Geetanjali Mukherjee

Wednesday, February 8, 2017

Taking Yourself Too Seriously

Writing and finishing books is really important to me. But sometimes, it becomes more important than everything else, and I lose sight of what really matters. 

I have been struggling with completing a project I thought would take just a few days, and I have been really behind on some other projects - things I am working on on my own and some that I need to deliver to others. I have been feeling a lot of pressure to finish everything quickly. But at the same time, I have really high standards, and the projects I am working on are all ones that are difficult because they are in areas that are new to me. I am taking risks and moving out of my comfort zone. 

Bottomline - I am working on things that are hard, they are taking time and I am not making progress as quickly or as easily as I would like, and I am getting frustrated. 

And sometimes I take that frustration out on others. 

Lately, I have been cranky on the phone with my parents, or calling them up and sounding out my problems, but not having the patience or time to listen to anything going on with them. I have been feeling very irritable, and even things out of my control, like the weather, is getting to me. I chalked all this up to just the stress of getting things done and perfectly normal. 

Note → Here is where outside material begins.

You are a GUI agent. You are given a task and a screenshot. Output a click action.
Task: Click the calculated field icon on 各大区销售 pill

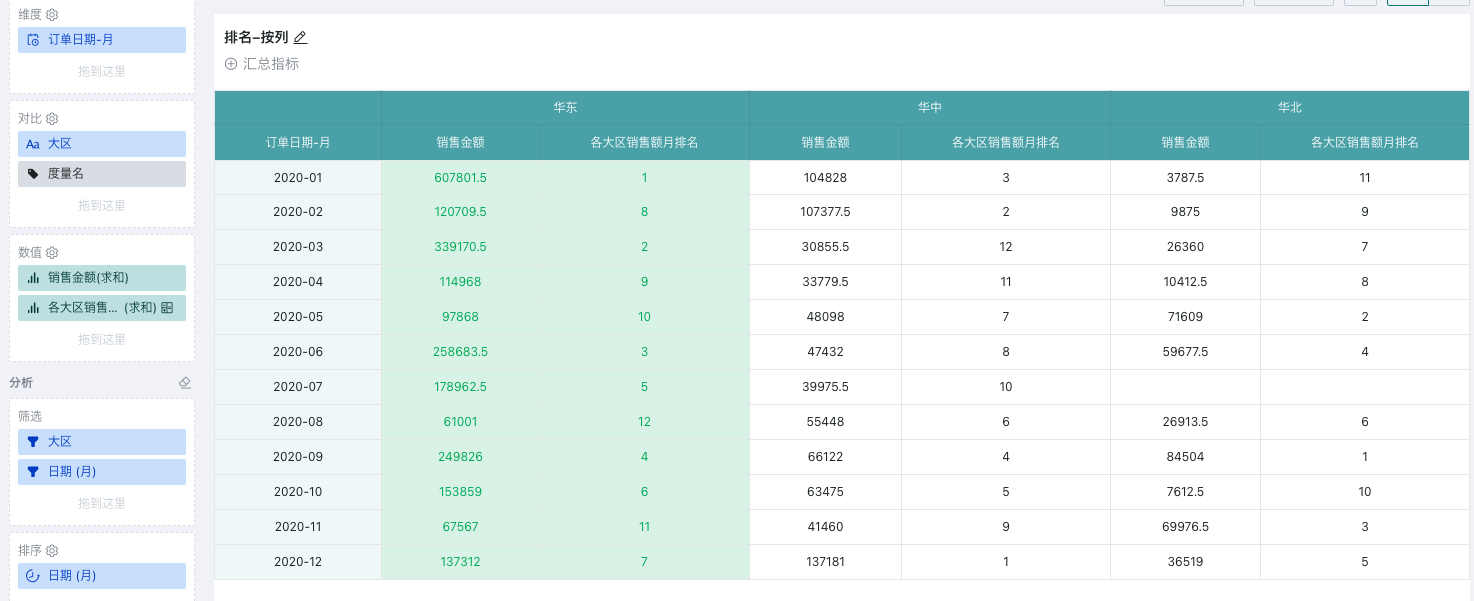click(x=167, y=308)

Till it occurred to me that working on books and large projects was a choice I made. I love working on books. I love doing research and putting something together. And being cranky and crabby all the time isn’t a price I want to pay, and its not a way to work. I know many people who work that way, in jobs they can’t bear, hanging on by looking at the size of their paycheck. I might be in that position one day, but I don’t have to be now, not when I am my own boss. 

And I realized that I was taking everything too seriously. It is important to do good work. I do believe that high standards are important. But I can’t make progress, or take on difficult challenges by being afraid to make a mistake, by being afraid to just play, to do the work and see where it takes me. And I can’t do that if I am tense, if I am watching the clock and trying to hit somebody else’s measure of productivity. I just have to do the best I can each day, and that’s it.

Besides, I am writing a book. It is meant to be informative or entertaining, not supposed to save lives. No need to get so serious here. It is ok if I make a decision that doesn’t work so well. It is ok if I just rush through this draft and fix what I can. It is ok if some small mistakes pass me by. I am not advocating shoddy work, but it is always possible to go back and fix things.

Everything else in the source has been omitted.